The green lines refer to Qemu1 device. They are several parameters there such as RAM , console port, netcard type and path to  the base image. Please, notice QEMU1.options  parameters – no-acpi and -nographic.  If you have any problems with Qemu it is probably a good idea to leave this Qemu option box blank in GNS3 setting. Likewise blue lines refer to QEMU2 device.

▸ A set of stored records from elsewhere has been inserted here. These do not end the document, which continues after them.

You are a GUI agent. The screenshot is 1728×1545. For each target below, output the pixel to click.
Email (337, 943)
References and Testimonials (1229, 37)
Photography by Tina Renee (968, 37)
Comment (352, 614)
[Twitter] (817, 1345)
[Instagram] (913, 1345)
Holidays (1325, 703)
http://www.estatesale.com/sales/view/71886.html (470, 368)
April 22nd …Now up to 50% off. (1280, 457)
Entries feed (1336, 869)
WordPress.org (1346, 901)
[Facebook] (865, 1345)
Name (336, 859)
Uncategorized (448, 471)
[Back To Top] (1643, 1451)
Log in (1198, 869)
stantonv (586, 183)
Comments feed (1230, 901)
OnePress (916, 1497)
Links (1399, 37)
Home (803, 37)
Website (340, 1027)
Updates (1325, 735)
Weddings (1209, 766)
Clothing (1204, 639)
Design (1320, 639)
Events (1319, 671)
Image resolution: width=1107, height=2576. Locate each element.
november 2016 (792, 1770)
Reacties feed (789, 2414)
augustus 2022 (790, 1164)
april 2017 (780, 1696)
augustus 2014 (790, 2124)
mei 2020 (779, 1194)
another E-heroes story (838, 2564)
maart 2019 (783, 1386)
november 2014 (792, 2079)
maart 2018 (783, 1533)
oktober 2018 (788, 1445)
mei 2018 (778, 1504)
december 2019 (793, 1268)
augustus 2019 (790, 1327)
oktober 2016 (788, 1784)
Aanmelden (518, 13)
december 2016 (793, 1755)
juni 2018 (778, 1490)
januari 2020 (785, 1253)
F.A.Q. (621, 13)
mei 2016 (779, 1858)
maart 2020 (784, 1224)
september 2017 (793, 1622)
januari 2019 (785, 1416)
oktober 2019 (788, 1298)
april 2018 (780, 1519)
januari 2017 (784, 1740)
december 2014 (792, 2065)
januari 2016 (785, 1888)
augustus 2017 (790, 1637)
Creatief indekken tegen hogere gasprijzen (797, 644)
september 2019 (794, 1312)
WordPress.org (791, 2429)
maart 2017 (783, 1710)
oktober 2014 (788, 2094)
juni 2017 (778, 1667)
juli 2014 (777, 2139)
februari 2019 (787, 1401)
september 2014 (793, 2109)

As you can see from Figure 1 QEMU1 and QEMU2 are connected together via their eth0 interfaces.  They both use UDP tunnels for traffic transferred between them – QEMU1 sends all the traffic destined for QEMU2 to IP address 127.0.0.1,  destination UDP port 20002. QEMU2 is listening to traffic from QEMU1 on its source UDP port 20002. Likewise QEMU2 sends traffic destined for QEMU1 to IP address 127.0.0.1, destination UDP port 20003 and QEMU1 is listening to traffic from QEMU2 on its source port 20003.

If the Qemu had been properly patched for UDP tunnels a network connection would have been working between Qemu hosts.  For this demonstration  unpatched qemu binary in /usr/bin/ directory is used thus Qemu is stopped with  an error message Invalid -net type ‘udp’. If I edit .net file and set qemu path to /usr/local/bin/qemu ,  hosts will be started correctly because version of Qemu located in /usr/local/bin/ directory  is patched for UDP tunnels.

4/ Conclusion

You should have now a brief  idea of Qemu  troubleshooting for GNS3.  At least you know how to get an output of qemuwrapper and post it on GNS3 forum.  More about Qemu patching is on GNS3 blog:

http://blog.gns3.net/2009/10/olive-juniper/2/

In addition to stable UDP and multicast patch which is available for download in GNS3 Download section there is continuously  updated  patch for almost each new Qemu version in the  GNS3 Development section.  As I wrote Windows users don’t need to patch source by themselves due to the fact that GNS3 all-in-one package contains patched Qemu version.